FW: [Histonet] doing immunos by hand

Patti Loykasek ploykasek <@t> phenopath.com
Fri Aug 20 11:58:45 CDT 2004

------ Forwarded Message
From: Patti Loykasek <ploykasek <@t> phenopath.com>
Date: Fri, 20 Aug 2004 09:35:03 -0700
To: Hermina Borgerink <hborgeri <@t> wfubmc.edu>
Subject: Re: [Histonet] doing immunos by hand

Curt, there are a couple of ways to go about it. Several involve little
expense.  The way we do it most frequently is to use either micro culture
trays that have a lid or cafeteria trays. Either way, you will need to use
some bench top paper that is a foam type material on one side & absorbent
type material on the other. Cut the paper to fit your tray. Wet down the
paper side with a water squirt bottle & smooth out the paper to eliminate
bubbles by rolling a small tube or pipette over the surface. If using the
micro trays, lay the paper inside the tray, lay your slides in the tray,
cover with lid for incubation. These micro trays hold about 20-22 slides.
For more slides, lay the bench paper on the counter top, wet & smooth.
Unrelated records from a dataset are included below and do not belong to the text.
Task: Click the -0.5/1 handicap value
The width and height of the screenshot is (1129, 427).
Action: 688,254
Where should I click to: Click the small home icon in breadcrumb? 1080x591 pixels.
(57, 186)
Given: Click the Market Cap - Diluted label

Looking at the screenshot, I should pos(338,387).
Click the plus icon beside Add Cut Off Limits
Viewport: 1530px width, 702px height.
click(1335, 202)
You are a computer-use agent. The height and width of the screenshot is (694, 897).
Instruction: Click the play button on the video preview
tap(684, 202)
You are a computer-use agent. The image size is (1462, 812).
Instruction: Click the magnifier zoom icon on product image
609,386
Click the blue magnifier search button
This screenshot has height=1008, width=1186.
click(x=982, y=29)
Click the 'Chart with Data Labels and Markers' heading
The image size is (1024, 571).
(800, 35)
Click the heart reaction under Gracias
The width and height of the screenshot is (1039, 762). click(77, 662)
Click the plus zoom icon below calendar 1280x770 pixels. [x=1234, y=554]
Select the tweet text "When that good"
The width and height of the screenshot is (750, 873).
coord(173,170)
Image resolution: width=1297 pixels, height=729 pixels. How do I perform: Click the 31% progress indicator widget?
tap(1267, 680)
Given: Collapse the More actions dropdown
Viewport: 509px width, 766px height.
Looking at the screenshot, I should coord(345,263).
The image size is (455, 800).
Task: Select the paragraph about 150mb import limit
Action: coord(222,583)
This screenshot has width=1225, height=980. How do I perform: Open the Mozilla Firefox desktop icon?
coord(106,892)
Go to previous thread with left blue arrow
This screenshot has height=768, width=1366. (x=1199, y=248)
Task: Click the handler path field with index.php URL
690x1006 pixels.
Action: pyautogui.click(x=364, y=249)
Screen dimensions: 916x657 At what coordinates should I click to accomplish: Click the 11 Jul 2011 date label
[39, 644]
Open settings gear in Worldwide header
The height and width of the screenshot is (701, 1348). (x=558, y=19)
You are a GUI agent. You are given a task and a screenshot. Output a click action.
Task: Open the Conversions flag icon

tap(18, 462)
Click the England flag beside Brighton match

Lay
your slides on top, cover with the cafeteria tray to create a "lid" for your
incubation chamber. If you need more info, please contact me. Hope this
helps  & gives you some ideas.
For ease of handling, you may want to investigate the MicroProbe from
Fisher. It operates on the capillary gap principle. You must use cap. Gap
slides. It holds 10 pairs of slides. Not very expensive. Has heat, can do
in-situs, too.

Patti Loykasek
PhenoPath Laboratories
Seattle, WA  

> I do all my immunos by hand (up to 80 slides at a time) using the
> MicroProbe Staining system from Fisher.  The system operates by means of
> special slides that have a painted surface and a special slide holder.
> When paired together (facing each other) a capillary gap is created that
> allows fluids to rise between the two slides using capillary action.
> You don't need to purchase the complete set up either, just the special
> slide holders and isolons (rubber pads with wells to dispense reagents).
> I think each slide holder (to stain 20 slides at once) runs around
> $250.00.  I'm not sure about the isolons, but they are not that expense
> and are re-usable. I routinely use a large panel of antibodies,
> including the ones you mentioned. Check the Fisher catalog for more
> details.
> Hermina 
> Hermina M. Borgerink, BA, HTL(ASCP)QIHC
> Wake Forest University Health Sciences
> Department of Pathology
> Medical Center Blvd.
> Winston-Salem, NC 27157
> Tel. (336) 716-1538
> Fax (336) 716-1515
> e-mail hborgeri <@t> wfubmc.edu
> "Treat a man as he appears to be, and you make him worse.  But treat a
> man as if he already were what he potentially could be, and you make him
> what he should be."  (Goethe)
> -----Original Message-----
> From: histonet-bounces <@t> lists.utsouthwestern.edu
> [mailto:histonet-bounces <@t> lists.utsouthwestern.edu] On Behalf Of
> Pathologyarts <@t> aol.com
> Sent: Thursday, August 19, 2004 1:59 PM
> To: histonet <@t> lists.utsouthwestern.edu
> Subject: [Histonet] doing immunos by hand
> does anyone still do immunos by hand or are they all done with these $40
> billion automated machines?
> i would like to see what the options are as far as doing these things
> manually.
> primarily for derm specimens, HMB 45, S 100, KI 67.